Deep Reinforcement Learning Course(4)

Posted on 2024-07-18 Edited on 2024-07-23 In hg-rl Views:

policy-based 的算法（直接输出 policy），policy-gradient 方法

Unit4

Policy Gradient With Pytorch

Introduction

直接优化 policy
policy gradient 是其中一类方法
- Monte Carlo Reinforce 是一种 policy gradient 方法

policy-based methods

What are the policy-based methods？
3 类强化学习方法
- value-based methods
- policy-based methods
- actor-critic method：上面两种的结合
policy based：参数化 policy
- 例如使用 NN 输出一个行动上的分布：\(\pi_\theta(s)=\mathbb{P}[A|s;\theta]\)，然后使用梯度下降优化参数
流程：CartPole-v1 游戏为例

policy-based methods 和 policy-gradient methods 的区别
- policy-gradient 是一种 policy-based 方法

policy-gradient 的优缺点

Advantages

可以直接输出 policy（不需要保存额外的 action 数据等）
- 不需要自己实现 exploration/exploitation trade-off
可以学习随机策略
- 不需要处理 perceptual aliasing 问题：相同/类似状态，但是需要不同的行动
- 如下任务：机器人寻宝游戏；机器人只能感知到前后左右的墙壁状态
  - 灰色区域状态相同，都是 \(\phi(s)=\overbrace{(\underbrace{1}_{\text{up}}\underbrace{0}_{\text{right}}\underbrace{1}_{\text{down}}\underbrace{0}_{\text{left}})}^{\text{walls=state}}\)
  - 如果输出结果一样（往左或往右），此时很难找到财富（只能靠 exploration）
  - 随机策略（往左、往右各50%）则会好很多

高维、连续行动空间效果更好
- Deep Q-Learning 无法处理无穷种行动的情况
- 例如自动驾驶，转方向盘的角度有无穷种可能
收敛性更好
- 随机策略的 policy 随着训练变化慢
- 如果是确定性策略，例如上一时刻 Q-value \(\text{(l,r)=(0.10,0.09)}\)，然后这一时刻变成了 Q-value \(\text{(l,r)=(0.10,0.11)}\)，那么 policy 就发生了剧变

Disadvantages

容易陷入局部最优
训练更慢
方差大

深入 policy-gradient methods

parameterized stochastic policy
action preference：the probability of taking each action
目标：更多的采样收益更大的行动
idea：如果当前 episode 收益高，则认为当前 episode 中所有的 action 都是好的
Training Loop 的伪代码如下
- Collect an episode with the \(\pi\) (policy).
- Calculate the return(sum of rewards).
- Update the weights of the \(\pi\)
  - If positive return \(\to\) increase the probability of each (state, action) pairs taken during the episode.
  - If negative return \(\to\) decrease the probability of each (state, action) taken during the episode.
score/objective function（目标函数）：\(J(\theta)=\mathbb{E}_{\tau\sim\pi}[R(\tau)]\)
- 和 episode 不同，trajectory 只有一系列 state、action，不包括 reward
- \(J(\theta)\)：输入 trajectory，输出期望 return
- expected return：expected cumulative reward
理解：感觉像是压缩了信息，直接把 reward 信息保存到 \(\theta\) 里面了

\[ J(\theta)=\sum_\tau P(\tau;\theta)R(\tau) \]

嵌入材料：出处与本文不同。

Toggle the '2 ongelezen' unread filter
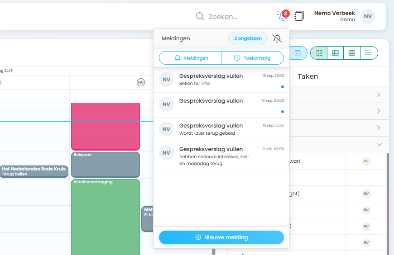Viewport: 394px width, 255px height. click(x=248, y=39)
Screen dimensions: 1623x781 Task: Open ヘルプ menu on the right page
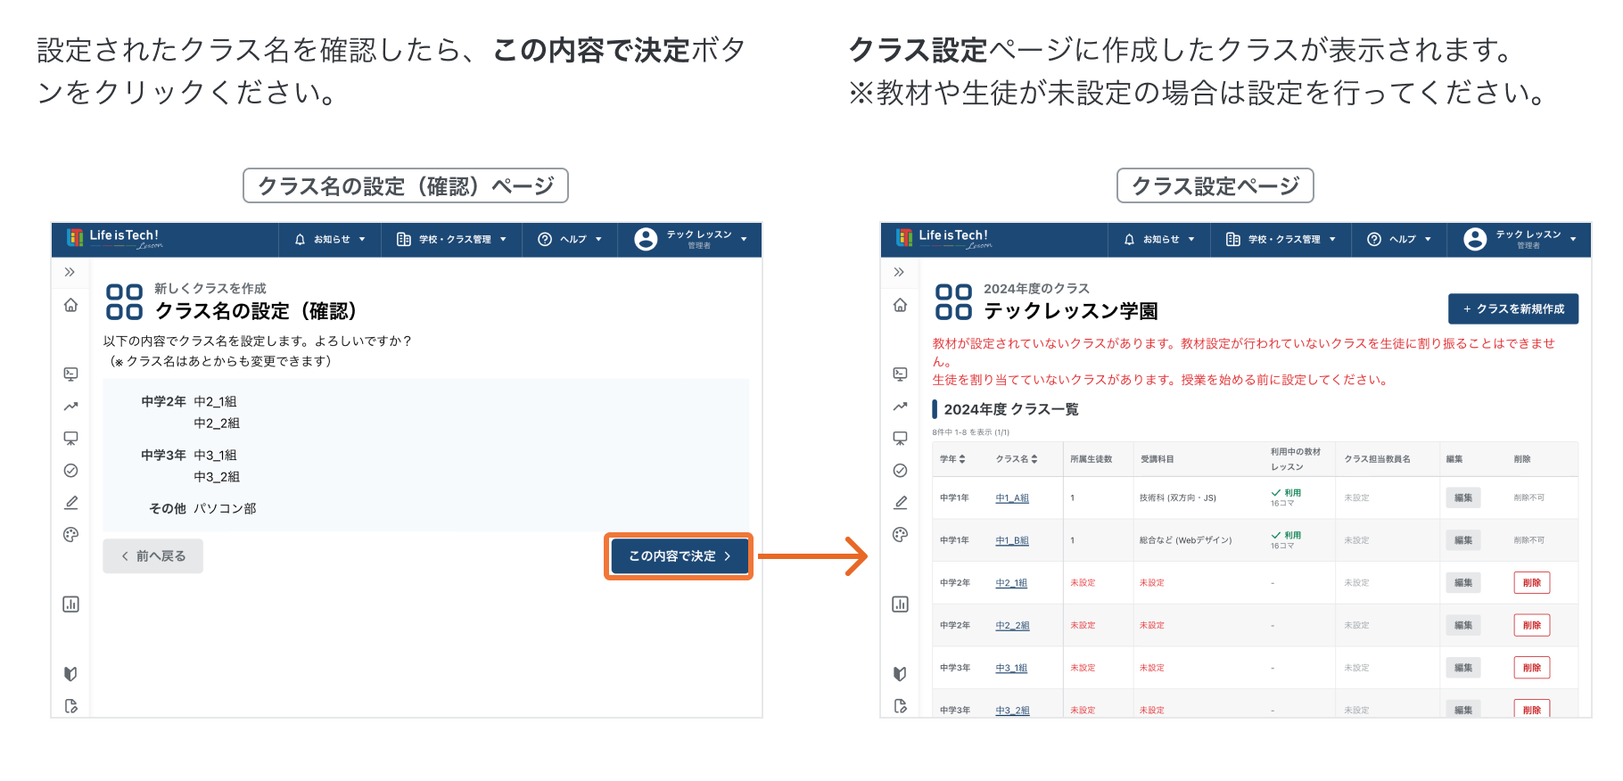[1399, 239]
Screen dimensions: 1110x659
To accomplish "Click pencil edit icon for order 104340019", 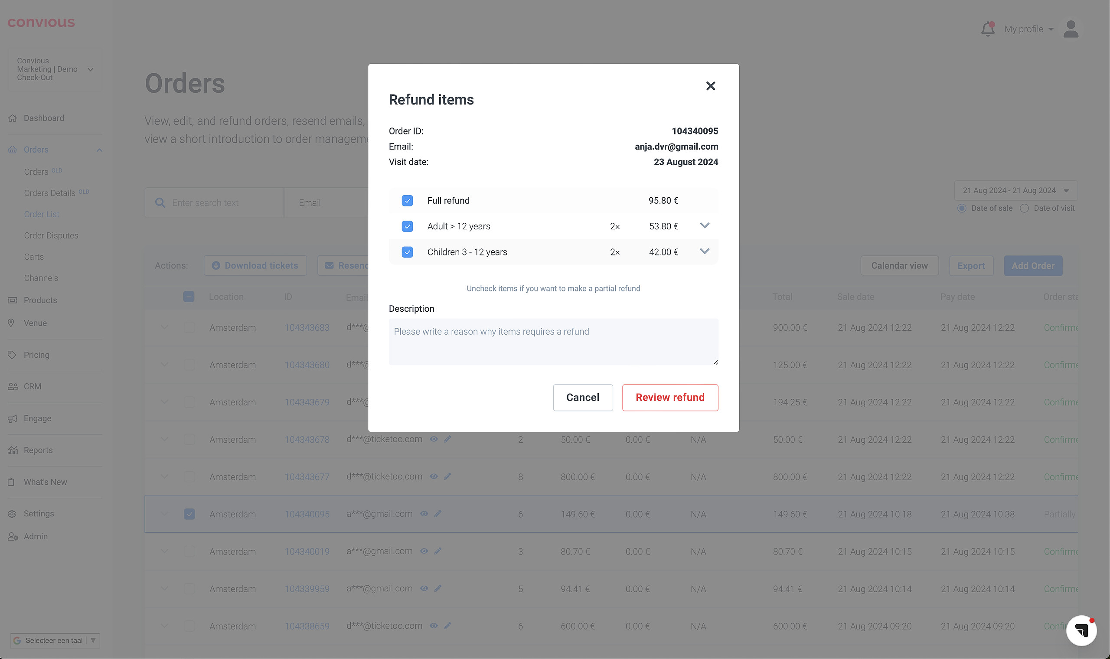I will coord(438,551).
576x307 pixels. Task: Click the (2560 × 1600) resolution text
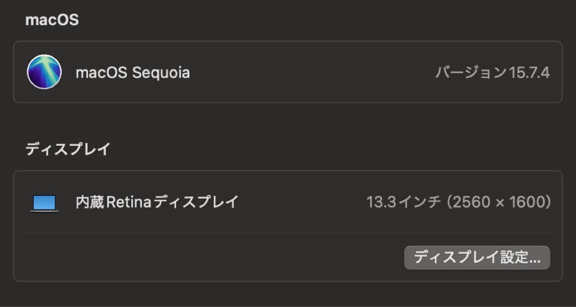pos(499,202)
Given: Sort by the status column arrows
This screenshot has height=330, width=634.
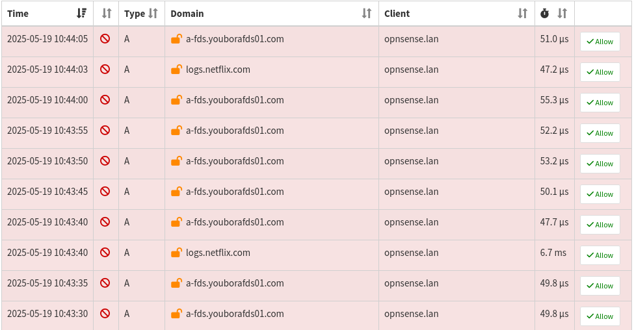Looking at the screenshot, I should coord(107,13).
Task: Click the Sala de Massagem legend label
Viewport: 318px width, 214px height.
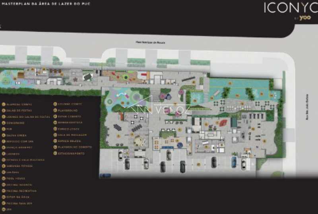Action: coord(70,135)
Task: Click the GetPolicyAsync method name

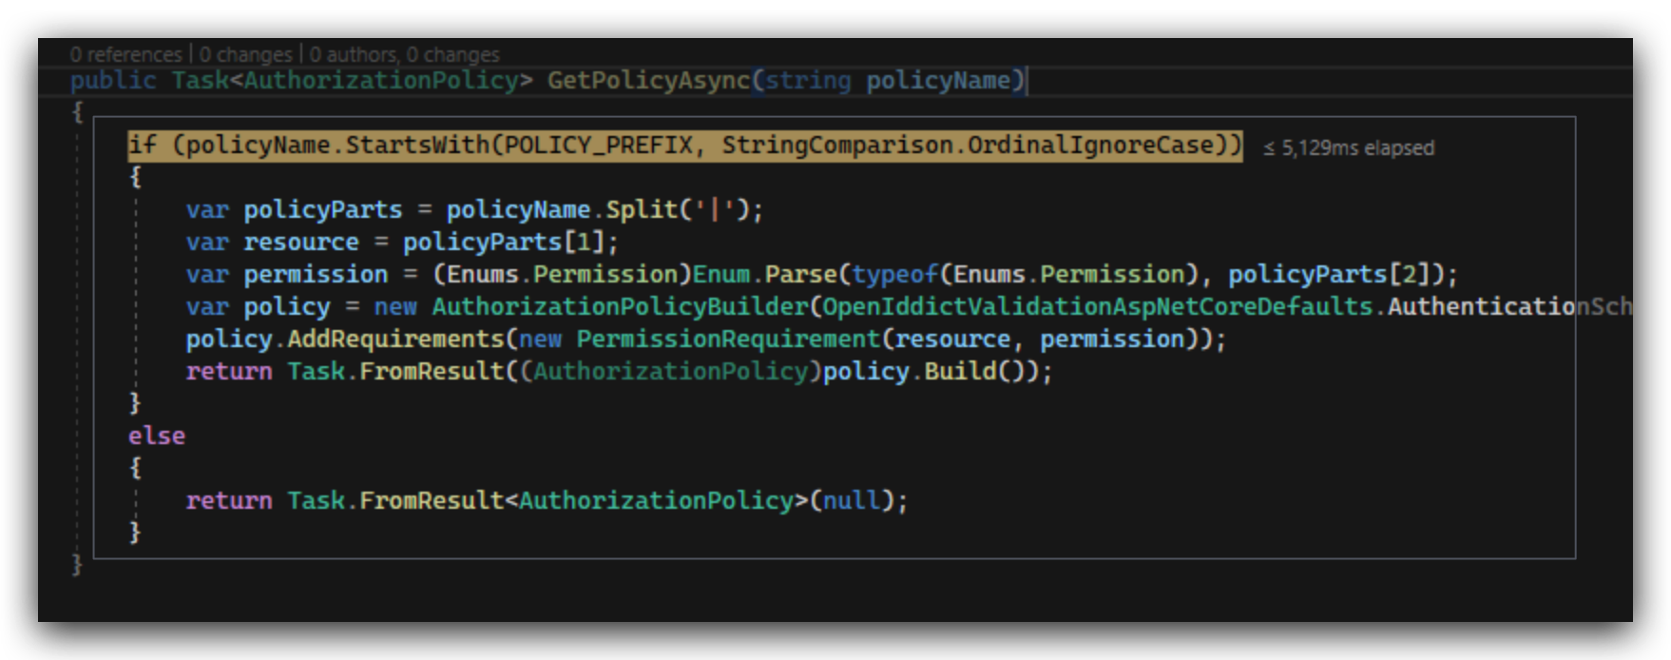Action: (648, 81)
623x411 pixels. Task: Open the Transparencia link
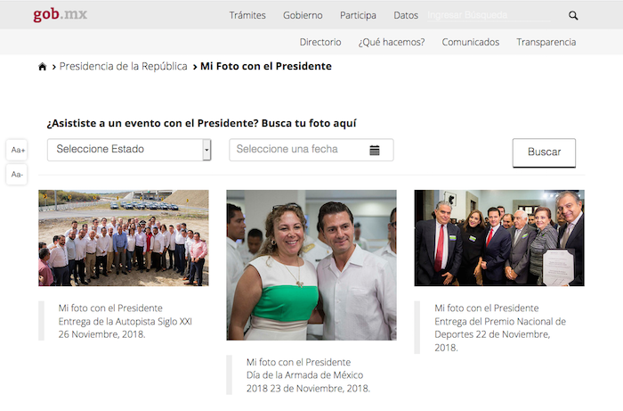point(546,42)
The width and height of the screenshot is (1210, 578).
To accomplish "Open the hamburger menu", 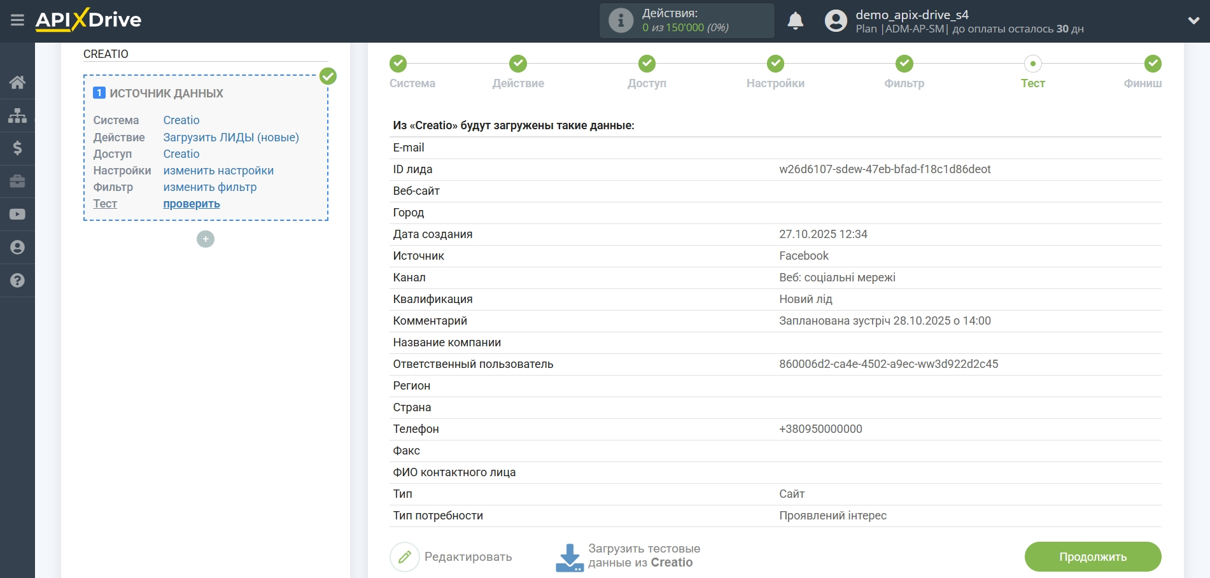I will pos(17,20).
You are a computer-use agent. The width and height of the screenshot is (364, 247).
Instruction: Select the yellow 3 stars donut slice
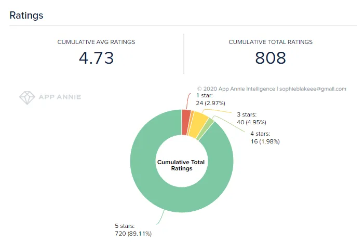point(198,125)
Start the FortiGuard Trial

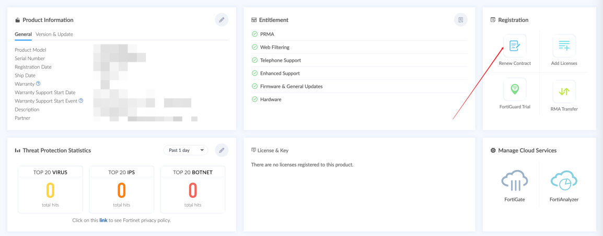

\[ P(\tau;\theta)=\left[\prod_{t=0}P(s_{t+1}|s_t,a_t)\pi_\theta(a_t|s_t)\right] \]

目的：找到 \(\theta\)，最大化目标函数

Gradient Ascent

最大化 \(\to\) gradient ascent（梯度上升）
梯度上升：\(\theta\leftarrow\theta+\alpha*\nabla_\theta J(\theta)\)
问题
- 无法准确计算梯度，通过样本进行估计
- 不能对状态微分（Markov Decision Process dynamics）
如何微分？Policy Gradient Theorem！
- 对任意可微的 policy、任意目标函数，都有
  - 红色部分应该加上吧？

\[ \nabla_\theta J(\theta)=\mathbb{E}_{\pi_\theta}\left[{\color{red}\sum_{t=0}}\nabla_\theta\log\pi_\theta(a_t\mid s_t)R(\tau)\right] \]

Reinforce algorithm

Monte Carlo Reinforce、Monte-Carlo policy-gradient
算法流程（Loop）
- Use the policy \(\pi_\theta\) to collect an episode \(\tau\)
- Use the episode to estimate the gradient \(\hat{g}=\nabla_\theta J(\theta)\)
  - \(\nabla_\theta J(\theta)\approx\hat{g}=\sum_{t=0}\nabla_\theta\log\pi_\theta(a_t|s_t)R(\tau)\)
- Update the weights of the policy：\(\theta\leftarrow\theta+\alpha\hat{g}\)
collect multiple episodes (trajectories)：梯度多次平均

\[ \nabla_\theta J(\theta)\approx\hat{g}=\frac1m\sum_{i=1}^m\sum_{t=0}\nabla_\theta\log\pi_\theta(a_t^{(i)}|s_t^{(i)})R(\tau^{(i)}) \]

the Policy Gradient Theorem

derivative log trick（also called likelihood ratio trick or REINFORCE trick）

\[ \begin{aligned} \nabla_\theta J(\theta) &=\nabla_\theta\sum_\tau P(\tau;\theta)R(\tau)\\ &=\sum_\tau \nabla_\theta P(\tau;\theta)R(\tau)\\ &=\sum_\tau \frac{P(\tau;\theta)}{P(\tau;\theta)}\cdot \nabla_\theta P(\tau;\theta)R(\tau)\\ &=\sum_\tau \frac{P(\tau;\theta)}{P(\tau;\theta)}\cdot \nabla_\theta P(\tau;\theta)R(\tau)\\ &=\sum_\tau P(\tau;\theta)\nabla_\theta \log P(\tau;\theta)R(\tau)\\ \end{aligned} \]

展开 \(P\)
- initial state distribution \(\mu(s_0)\)，state transition dynamics \(P\)
  - 二者都不依赖于 \(\theta\)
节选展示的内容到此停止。